Lembaga Hubungan dan Kerjasama Internasional (LHKI) Muhammadiyah bekerja sama dengan LazisMu menyelenggarakan program “Multicultural Dialogue and Peacebuilding on Palestine” di Yogyakarta, Surakarta, dan Jakarta pada 11-18 Desember 2024.
Program ini dirancang sebagai laboratorium bina damai (peacebuilding lab) untuk memperkuat kapasitas generasi muda Palestina melalui pendekatan dialog multikultural, negosiasi, dan mediasi nir kekerasan.
Sekretaris LHKI PP Muhammadiyah sekaligus dosen Universitas Muhammadiyah Surakarta (UMS), Yayah Khisbiyah, menyebutkan bahwa inisiatif ini merupakan inovasi baru di Indonesia.
“Dukungan untuk Palestina selama ini seringkali berfokus pada bantuan kemanusiaan seperti sembako atau advokasi internasional. Namun, Muhammadiyah melihat perlunya pendekatan people to people dengan meningkatkan kapasitas generasi muda Palestina agar mereka mampu mengatasi konflik secara mandiri,” ungkap Yayah, pada Sabtu (14/12/2024).

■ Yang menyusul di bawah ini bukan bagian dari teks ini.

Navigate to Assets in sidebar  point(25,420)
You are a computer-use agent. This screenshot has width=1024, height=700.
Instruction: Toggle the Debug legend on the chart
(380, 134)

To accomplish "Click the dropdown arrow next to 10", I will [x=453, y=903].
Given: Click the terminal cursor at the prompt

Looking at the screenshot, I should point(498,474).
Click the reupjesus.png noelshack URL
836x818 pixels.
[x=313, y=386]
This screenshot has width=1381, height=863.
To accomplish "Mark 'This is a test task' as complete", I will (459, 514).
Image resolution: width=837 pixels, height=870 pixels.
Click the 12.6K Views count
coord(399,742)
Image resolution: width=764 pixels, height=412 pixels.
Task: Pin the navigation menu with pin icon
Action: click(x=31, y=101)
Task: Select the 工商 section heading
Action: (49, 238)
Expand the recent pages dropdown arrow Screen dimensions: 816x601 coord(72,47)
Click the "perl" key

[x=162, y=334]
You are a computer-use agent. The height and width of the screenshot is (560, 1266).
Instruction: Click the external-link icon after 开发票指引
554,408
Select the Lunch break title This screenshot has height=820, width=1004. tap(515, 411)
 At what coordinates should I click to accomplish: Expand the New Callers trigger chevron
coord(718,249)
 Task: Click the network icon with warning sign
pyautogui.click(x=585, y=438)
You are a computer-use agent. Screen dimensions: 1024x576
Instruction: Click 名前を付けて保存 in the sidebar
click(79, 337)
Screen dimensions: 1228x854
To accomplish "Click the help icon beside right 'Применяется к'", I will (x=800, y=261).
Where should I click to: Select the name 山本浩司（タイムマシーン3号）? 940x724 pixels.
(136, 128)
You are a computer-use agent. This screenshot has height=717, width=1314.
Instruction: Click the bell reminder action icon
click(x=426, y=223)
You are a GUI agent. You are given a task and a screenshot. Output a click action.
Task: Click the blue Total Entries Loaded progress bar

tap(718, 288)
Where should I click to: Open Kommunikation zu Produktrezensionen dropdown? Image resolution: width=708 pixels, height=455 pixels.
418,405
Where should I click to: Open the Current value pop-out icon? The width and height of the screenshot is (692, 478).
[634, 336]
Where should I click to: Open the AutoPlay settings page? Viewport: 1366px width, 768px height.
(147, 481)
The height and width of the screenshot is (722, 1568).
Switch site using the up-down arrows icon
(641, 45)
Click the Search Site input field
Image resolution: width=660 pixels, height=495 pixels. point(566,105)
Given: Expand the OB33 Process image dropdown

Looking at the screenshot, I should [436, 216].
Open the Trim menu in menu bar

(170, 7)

Program ini menjadi terobosan yang mendapat apresiasi internasional, terutama karena berasal dari organisasi masyarakat sipil di Asia, di mana inisiatif serupa umumnya diinisiasi oleh organisasi dari Eropa.
Selain mengembangkan kapasitas pemuda Palestina dalam resolusi konflik nir kekerasan, Muhammadiyah menekankan pentingnya pemberdayaan di bidang pendidikan, kesehatan, dan ekonomi sebagai landasan menciptakan perdamaian yang berkelanjutan.
“Kami percaya bahwa perdamaian sejati hanya bisa tercapai jika komunitas diberdayakan secara holistik. Pendidikan, layanan kesehatan, dan ekonomi harus berjalan beriringan dengan upaya resolusi konflik tanpa kekerasan,” ujar Yayah.
Sebagai bagian dari rangkaian program, Muhammadiyah juga menggagas pendirian Museum Palestina untuk mendokumentasikan sejarah panjang perjuangan rakyat Palestina.
Nama museum tersebut masih dalam diskusi, dengan opsi seperti Museum Nakba Palestina atau Museum Genosida Palestina. Museum ini diharapkan menjadi simbol perjuangan sekaligus inspirasi bagi generasi mendatang.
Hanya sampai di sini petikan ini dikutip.